Saved entries
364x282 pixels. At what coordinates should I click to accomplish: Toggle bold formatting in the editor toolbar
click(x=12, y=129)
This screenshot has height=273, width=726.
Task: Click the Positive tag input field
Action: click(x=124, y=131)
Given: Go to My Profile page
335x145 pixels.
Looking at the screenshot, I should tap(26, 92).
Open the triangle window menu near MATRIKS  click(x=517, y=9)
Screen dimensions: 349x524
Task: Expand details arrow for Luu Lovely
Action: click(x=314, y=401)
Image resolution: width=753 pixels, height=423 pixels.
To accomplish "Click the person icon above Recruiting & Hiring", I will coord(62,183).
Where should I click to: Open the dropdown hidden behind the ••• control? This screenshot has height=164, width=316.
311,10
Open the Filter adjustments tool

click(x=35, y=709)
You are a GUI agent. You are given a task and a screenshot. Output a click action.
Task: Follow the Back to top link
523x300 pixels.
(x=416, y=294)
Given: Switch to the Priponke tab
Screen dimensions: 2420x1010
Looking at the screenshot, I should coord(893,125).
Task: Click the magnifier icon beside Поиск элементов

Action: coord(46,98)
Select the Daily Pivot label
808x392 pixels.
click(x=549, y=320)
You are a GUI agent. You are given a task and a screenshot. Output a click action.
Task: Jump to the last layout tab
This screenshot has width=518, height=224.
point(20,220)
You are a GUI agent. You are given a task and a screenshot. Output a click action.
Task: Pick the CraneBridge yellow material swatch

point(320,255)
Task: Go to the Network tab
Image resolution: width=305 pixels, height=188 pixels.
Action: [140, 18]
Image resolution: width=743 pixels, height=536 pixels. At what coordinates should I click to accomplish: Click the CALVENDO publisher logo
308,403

Exercise directions:
Each record above should be returned exactly as it appears.

Task result:
364x282 pixels. At what coordinates should I click to accomplish: Toggle bold formatting in the editor toolbar
click(x=12, y=129)
This screenshot has height=273, width=726.
Task: Click the Positive tag input field
Action: click(x=124, y=131)
Given: Go to My Profile page
335x145 pixels.
Looking at the screenshot, I should tap(26, 92).
Open the triangle window menu near MATRIKS  click(x=517, y=9)
Screen dimensions: 349x524
Task: Expand details arrow for Luu Lovely
Action: click(x=314, y=401)
Image resolution: width=753 pixels, height=423 pixels.
To accomplish "Click the person icon above Recruiting & Hiring", I will coord(62,183).
Where should I click to: Open the dropdown hidden behind the ••• control? This screenshot has height=164, width=316.
311,10
Open the Filter adjustments tool

click(x=35, y=709)
You are a GUI agent. You are given a task and a screenshot. Output a click action.
Task: Follow the Back to top link
523x300 pixels.
(x=416, y=294)
Given: Switch to the Priponke tab
Screen dimensions: 2420x1010
Looking at the screenshot, I should coord(893,125).
Task: Click the magnifier icon beside Поиск элементов

Action: coord(46,98)
Select the Daily Pivot label
808x392 pixels.
click(x=549, y=320)
You are a GUI agent. You are given a task and a screenshot. Output a click action.
Task: Jump to the last layout tab
This screenshot has width=518, height=224.
point(20,220)
You are a GUI agent. You are given a task and a screenshot. Output a click action.
Task: Pick the CraneBridge yellow material swatch

point(320,255)
Task: Go to the Network tab
Image resolution: width=305 pixels, height=188 pixels.
Action: [140, 18]
Image resolution: width=743 pixels, height=536 pixels. At what coordinates should I click to accomplish: Click the CALVENDO publisher logo
308,403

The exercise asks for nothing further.